Seorang pemuda yatim piatu dan miskin yang tidak memiliki teman sama sekali, ingin merubah hidupnya. Buku warisan nenek nya menjawab tekadnya, 7 mentor atau guru yang berasal dari dunia lain yang jiwanya berada di dalam buku mengajari nya macam macam sampai dia menjadi orang yang serba bisa.
Kedatangan seorang gadis bar bar di hidupnya membuat dia mengetahui apa yang sebenarnya terjadi kepada keluarganya dan membuat dirinya menjadi yatim-piatu. Ternyata, semuanya ulah sebuah sekte atau sindikat yang berniat menguasai dunia dari balik layar dan bukan berasal dari dunia nya.

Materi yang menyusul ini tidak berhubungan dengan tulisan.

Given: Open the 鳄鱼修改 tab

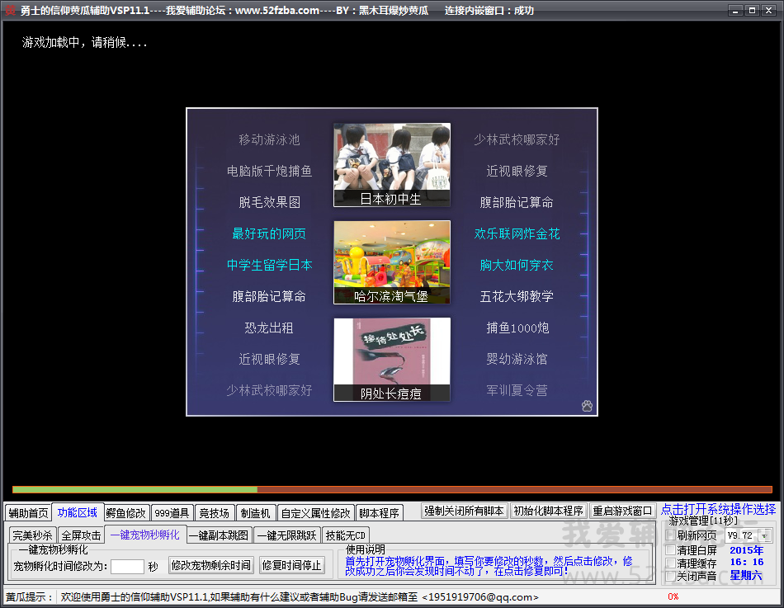Looking at the screenshot, I should click(x=126, y=513).
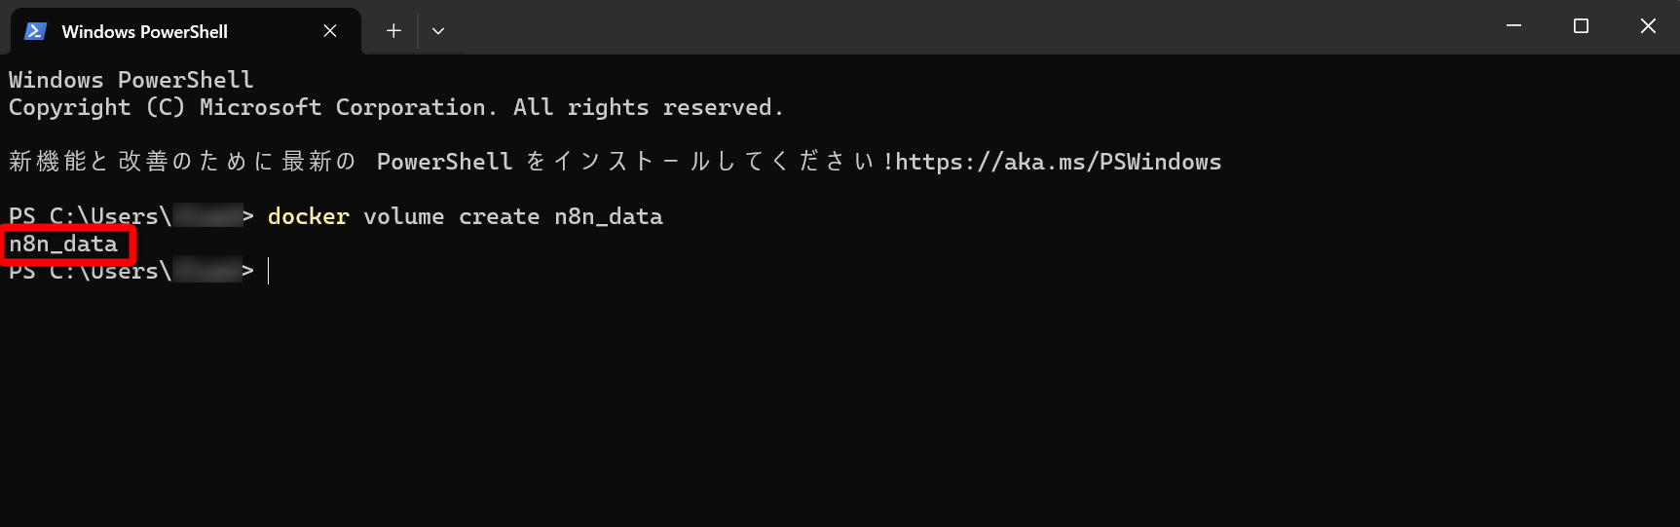Click the empty title bar area
The width and height of the screenshot is (1680, 527).
tap(964, 26)
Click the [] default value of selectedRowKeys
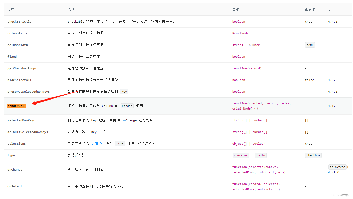 (x=306, y=120)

Akhirnya dengan kemampuan baru nya, dia bertekad membalas dendam pada musuh yang menghancurkan keluarganya dan menorehkan luka di keningnya bersama gadis bar bar yang keluarganya juga menjadi korban sindikat itu dan tentu juga bersama ke tujuh gurunya yang mendampingi dirinya.
Genre : Fantasi, fiksi, action, drama, komedi, supranatural.
mohon tinggalkan jejak ya, beri like atau komen agar author semangat upload.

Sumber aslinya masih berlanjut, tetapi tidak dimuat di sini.